__THE PROBLEM__
Express every line of the entries below as a JSON list of strings, with one string per line and blank lines omitted.

__Extracted data entries__
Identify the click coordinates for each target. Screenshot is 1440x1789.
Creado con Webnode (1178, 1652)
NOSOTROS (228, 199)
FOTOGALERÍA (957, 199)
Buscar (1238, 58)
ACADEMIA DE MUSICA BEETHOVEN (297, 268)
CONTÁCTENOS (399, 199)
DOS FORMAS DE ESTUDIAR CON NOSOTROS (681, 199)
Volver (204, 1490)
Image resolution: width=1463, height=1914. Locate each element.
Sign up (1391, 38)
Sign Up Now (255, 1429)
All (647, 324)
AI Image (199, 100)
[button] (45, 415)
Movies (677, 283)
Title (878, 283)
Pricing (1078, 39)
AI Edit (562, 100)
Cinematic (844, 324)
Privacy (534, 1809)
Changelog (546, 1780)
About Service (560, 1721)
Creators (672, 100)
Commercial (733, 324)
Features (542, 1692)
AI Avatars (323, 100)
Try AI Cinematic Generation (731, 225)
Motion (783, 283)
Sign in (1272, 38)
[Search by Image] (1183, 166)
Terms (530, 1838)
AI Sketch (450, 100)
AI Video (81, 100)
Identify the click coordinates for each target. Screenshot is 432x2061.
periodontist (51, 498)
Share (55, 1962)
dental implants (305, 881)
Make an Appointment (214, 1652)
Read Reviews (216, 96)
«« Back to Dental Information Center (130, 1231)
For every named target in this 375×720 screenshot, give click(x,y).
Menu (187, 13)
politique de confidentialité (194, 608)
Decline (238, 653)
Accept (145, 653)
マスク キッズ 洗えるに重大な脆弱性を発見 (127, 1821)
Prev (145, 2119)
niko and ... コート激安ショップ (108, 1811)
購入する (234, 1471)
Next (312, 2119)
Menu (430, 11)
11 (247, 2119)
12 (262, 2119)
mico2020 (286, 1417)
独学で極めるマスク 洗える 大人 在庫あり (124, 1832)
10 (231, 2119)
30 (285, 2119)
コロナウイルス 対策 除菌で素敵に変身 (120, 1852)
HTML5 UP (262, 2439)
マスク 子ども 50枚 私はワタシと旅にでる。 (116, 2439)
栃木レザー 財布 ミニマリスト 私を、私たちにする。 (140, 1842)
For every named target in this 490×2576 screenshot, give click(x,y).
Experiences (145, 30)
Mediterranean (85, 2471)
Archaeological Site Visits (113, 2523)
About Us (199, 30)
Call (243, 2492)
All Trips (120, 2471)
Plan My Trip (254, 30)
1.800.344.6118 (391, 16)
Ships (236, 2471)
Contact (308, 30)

__REPLY TO THE TASK__
[
  "Identify the click coordinates for each target. Screenshot is 1440x1789.",
  "Creado con Webnode (1178, 1652)",
  "NOSOTROS (228, 199)",
  "FOTOGALERÍA (957, 199)",
  "Buscar (1238, 58)",
  "ACADEMIA DE MUSICA BEETHOVEN (297, 268)",
  "CONTÁCTENOS (399, 199)",
  "DOS FORMAS DE ESTUDIAR CON NOSOTROS (681, 199)",
  "Volver (204, 1490)",
  "Image resolution: width=1463, height=1914. Locate each element.",
  "Sign up (1391, 38)",
  "Sign Up Now (255, 1429)",
  "All (647, 324)",
  "AI Image (199, 100)",
  "[button] (45, 415)",
  "Movies (677, 283)",
  "Title (878, 283)",
  "Pricing (1078, 39)",
  "AI Edit (562, 100)",
  "Cinematic (844, 324)",
  "Privacy (534, 1809)",
  "Changelog (546, 1780)",
  "About Service (560, 1721)",
  "Creators (672, 100)",
  "Commercial (733, 324)",
  "Features (542, 1692)",
  "AI Avatars (323, 100)",
  "Try AI Cinematic Generation (731, 225)",
  "Motion (783, 283)",
  "Sign in (1272, 38)",
  "[Search by Image] (1183, 166)",
  "Terms (530, 1838)",
  "AI Sketch (450, 100)",
  "AI Video (81, 100)",
  "Identify the click coordinates for each target. Screenshot is 432x2061.",
  "periodontist (51, 498)",
  "Share (55, 1962)",
  "dental implants (305, 881)",
  "Make an Appointment (214, 1652)",
  "Read Reviews (216, 96)",
  "«« Back to Dental Information Center (130, 1231)",
  "For every named target in this 375×720 screenshot, give click(x,y).",
  "Menu (187, 13)",
  "politique de confidentialité (194, 608)",
  "Decline (238, 653)",
  "Accept (145, 653)",
  "マスク キッズ 洗えるに重大な脆弱性を発見 (127, 1821)",
  "Prev (145, 2119)",
  "niko and ... コート激安ショップ (108, 1811)",
  "購入する (234, 1471)",
  "Next (312, 2119)",
  "Menu (430, 11)",
  "11 (247, 2119)",
  "12 (262, 2119)",
  "mico2020 (286, 1417)",
  "独学で極めるマスク 洗える 大人 在庫あり (124, 1832)",
  "10 (231, 2119)",
  "30 (285, 2119)",
  "コロナウイルス 対策 除菌で素敵に変身 (120, 1852)",
  "HTML5 UP (262, 2439)",
  "マスク 子ども 50枚 私はワタシと旅にでる。 (116, 2439)",
  "栃木レザー 財布 ミニマリスト 私を、私たちにする。 (140, 1842)",
  "For every named target in this 490×2576 screenshot, give click(x,y).",
  "Experiences (145, 30)",
  "Mediterranean (85, 2471)",
  "Archaeological Site Visits (113, 2523)",
  "About Us (199, 30)",
  "Call (243, 2492)",
  "All Trips (120, 2471)",
  "Plan My Trip (254, 30)",
  "1.800.344.6118 (391, 16)",
  "Ships (236, 2471)",
  "Contact (308, 30)"
]